Saw Dr. Edwards today (he says I'm fat). Well, he didn't say it in those words but the general gist of our conversation was that I'm a whale in need of immediate intervention.
It turns out I won't be getting my IUI treatment this month. I missed my LH surge so will have to wait another month. Joy of fucking joys. It never bloody rains but it pours. The nurse at the clinic informed me that I've been crying and emotional lately as a side effect of the clomid. Apparently, the longer you're on it, the more severe the side effects get.

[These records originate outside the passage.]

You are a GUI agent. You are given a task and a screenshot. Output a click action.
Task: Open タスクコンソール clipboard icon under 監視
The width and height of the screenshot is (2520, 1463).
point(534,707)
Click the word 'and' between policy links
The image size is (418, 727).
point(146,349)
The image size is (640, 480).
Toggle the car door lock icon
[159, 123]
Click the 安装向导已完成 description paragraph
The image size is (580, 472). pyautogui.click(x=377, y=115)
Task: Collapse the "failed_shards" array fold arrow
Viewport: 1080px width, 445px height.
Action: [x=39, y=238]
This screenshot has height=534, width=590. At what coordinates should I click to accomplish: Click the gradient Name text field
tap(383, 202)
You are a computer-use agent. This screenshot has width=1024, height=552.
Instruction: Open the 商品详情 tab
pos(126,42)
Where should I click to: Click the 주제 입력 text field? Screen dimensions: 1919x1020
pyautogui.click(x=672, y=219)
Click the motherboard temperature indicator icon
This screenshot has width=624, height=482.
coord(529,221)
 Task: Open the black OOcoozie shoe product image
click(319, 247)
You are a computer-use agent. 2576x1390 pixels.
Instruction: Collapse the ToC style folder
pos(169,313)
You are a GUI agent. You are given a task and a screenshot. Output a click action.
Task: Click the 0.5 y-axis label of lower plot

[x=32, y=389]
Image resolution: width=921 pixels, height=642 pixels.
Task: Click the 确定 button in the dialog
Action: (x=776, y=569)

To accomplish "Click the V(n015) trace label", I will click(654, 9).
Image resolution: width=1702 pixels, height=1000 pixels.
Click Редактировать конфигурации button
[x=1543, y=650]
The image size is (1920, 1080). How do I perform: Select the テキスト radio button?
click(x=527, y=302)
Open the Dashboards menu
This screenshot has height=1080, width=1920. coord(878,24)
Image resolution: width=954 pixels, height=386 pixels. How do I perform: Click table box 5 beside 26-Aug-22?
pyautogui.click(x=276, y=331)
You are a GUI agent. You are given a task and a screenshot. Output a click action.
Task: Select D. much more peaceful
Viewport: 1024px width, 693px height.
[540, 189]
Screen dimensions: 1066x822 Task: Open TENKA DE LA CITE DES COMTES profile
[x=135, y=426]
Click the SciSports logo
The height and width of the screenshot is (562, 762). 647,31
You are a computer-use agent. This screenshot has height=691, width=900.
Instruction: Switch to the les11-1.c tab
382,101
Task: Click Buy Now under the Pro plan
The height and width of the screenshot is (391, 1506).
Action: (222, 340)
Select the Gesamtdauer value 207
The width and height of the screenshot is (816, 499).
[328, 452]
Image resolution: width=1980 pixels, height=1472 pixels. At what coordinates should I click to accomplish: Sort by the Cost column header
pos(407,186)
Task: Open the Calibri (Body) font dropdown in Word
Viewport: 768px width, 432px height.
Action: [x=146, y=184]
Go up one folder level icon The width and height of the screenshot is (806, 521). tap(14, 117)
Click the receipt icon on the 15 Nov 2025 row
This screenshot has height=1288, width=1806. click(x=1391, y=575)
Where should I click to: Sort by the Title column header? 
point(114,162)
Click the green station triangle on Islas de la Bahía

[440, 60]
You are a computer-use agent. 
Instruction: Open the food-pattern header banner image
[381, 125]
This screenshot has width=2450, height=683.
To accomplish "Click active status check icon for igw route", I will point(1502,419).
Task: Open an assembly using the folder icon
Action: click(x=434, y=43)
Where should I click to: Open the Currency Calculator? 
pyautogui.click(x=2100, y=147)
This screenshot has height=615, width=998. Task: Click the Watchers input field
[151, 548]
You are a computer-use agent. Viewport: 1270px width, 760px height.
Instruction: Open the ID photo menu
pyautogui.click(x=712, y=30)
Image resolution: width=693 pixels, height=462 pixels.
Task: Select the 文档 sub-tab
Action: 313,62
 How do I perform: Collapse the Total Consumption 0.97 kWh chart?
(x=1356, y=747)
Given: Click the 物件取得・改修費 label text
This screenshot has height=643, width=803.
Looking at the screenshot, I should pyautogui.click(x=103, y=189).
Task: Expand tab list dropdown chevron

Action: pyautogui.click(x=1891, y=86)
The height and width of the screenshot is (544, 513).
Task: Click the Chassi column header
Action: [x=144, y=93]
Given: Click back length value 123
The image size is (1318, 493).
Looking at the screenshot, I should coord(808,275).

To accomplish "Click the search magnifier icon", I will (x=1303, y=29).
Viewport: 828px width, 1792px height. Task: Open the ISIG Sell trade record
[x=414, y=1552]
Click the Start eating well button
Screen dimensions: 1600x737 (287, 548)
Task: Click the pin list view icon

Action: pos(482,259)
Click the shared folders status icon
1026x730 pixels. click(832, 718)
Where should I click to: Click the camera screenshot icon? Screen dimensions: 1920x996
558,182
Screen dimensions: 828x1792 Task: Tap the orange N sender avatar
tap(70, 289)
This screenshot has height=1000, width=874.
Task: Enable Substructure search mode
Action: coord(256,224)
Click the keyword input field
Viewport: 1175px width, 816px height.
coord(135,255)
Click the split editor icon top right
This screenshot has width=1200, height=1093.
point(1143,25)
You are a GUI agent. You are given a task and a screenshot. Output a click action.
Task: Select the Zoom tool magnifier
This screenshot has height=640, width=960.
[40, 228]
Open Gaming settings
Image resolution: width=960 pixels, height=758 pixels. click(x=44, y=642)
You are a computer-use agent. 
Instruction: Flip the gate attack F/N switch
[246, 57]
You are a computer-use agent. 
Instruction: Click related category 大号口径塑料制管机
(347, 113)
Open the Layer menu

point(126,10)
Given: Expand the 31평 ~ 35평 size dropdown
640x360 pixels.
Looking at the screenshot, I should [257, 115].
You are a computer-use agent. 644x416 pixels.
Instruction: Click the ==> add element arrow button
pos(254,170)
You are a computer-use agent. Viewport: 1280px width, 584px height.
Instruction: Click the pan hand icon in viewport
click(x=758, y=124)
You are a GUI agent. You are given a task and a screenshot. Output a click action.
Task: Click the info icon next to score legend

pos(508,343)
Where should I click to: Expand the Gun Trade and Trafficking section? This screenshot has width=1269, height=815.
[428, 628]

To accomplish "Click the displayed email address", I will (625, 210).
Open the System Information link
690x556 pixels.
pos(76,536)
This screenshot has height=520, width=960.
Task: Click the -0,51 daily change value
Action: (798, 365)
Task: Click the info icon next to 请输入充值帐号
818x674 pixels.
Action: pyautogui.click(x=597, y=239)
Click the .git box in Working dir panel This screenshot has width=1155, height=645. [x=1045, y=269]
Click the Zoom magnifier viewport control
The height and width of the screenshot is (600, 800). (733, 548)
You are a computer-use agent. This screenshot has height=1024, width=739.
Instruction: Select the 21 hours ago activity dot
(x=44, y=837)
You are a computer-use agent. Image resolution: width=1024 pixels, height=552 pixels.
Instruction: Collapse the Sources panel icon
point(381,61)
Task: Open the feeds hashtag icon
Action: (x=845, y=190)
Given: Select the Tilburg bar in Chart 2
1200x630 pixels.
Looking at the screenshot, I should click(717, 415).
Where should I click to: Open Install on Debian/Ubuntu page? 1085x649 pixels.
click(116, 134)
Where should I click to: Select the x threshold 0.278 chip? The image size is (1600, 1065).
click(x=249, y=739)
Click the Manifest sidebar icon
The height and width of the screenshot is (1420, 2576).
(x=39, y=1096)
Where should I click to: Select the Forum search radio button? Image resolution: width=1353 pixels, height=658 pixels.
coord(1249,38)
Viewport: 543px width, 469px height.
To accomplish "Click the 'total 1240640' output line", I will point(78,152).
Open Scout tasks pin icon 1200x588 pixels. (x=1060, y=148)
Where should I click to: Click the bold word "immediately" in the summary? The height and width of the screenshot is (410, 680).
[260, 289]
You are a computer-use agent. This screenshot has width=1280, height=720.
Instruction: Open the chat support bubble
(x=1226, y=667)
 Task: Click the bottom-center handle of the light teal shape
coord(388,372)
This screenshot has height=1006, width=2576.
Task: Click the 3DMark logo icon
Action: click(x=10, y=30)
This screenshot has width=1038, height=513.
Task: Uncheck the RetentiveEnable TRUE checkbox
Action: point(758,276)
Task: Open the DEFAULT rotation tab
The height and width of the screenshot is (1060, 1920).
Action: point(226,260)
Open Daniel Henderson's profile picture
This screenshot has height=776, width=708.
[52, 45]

I've exchanged my weepy sadness for irritability and anger at the world at the moment. I'm pissed off that nothing ever seems to go right for me, I'm pissed off that my ovaries feel like they're on fire and I'm pissed off that I'm fat.
I had a young man come to the door yesterday selling christian books. I politely informed him that I had no need for his books and that I was unemployed and poor so couldn't afford them if I did want them. He was very polite and offered to pray for me. I figured what the hell, it can't do any harm and it will make him think that he's being useful. So he prayed for me to get pregnant. (And if I DON'T get pregnant, for me to be content with god's will). Oh well, his heart was in the right place.
I came home to a very wet, very angry cat today. Apparently old Murdoch got out this morning while Chris was letting the dogs out, and was stuck in the rain all day. Serves him right I say.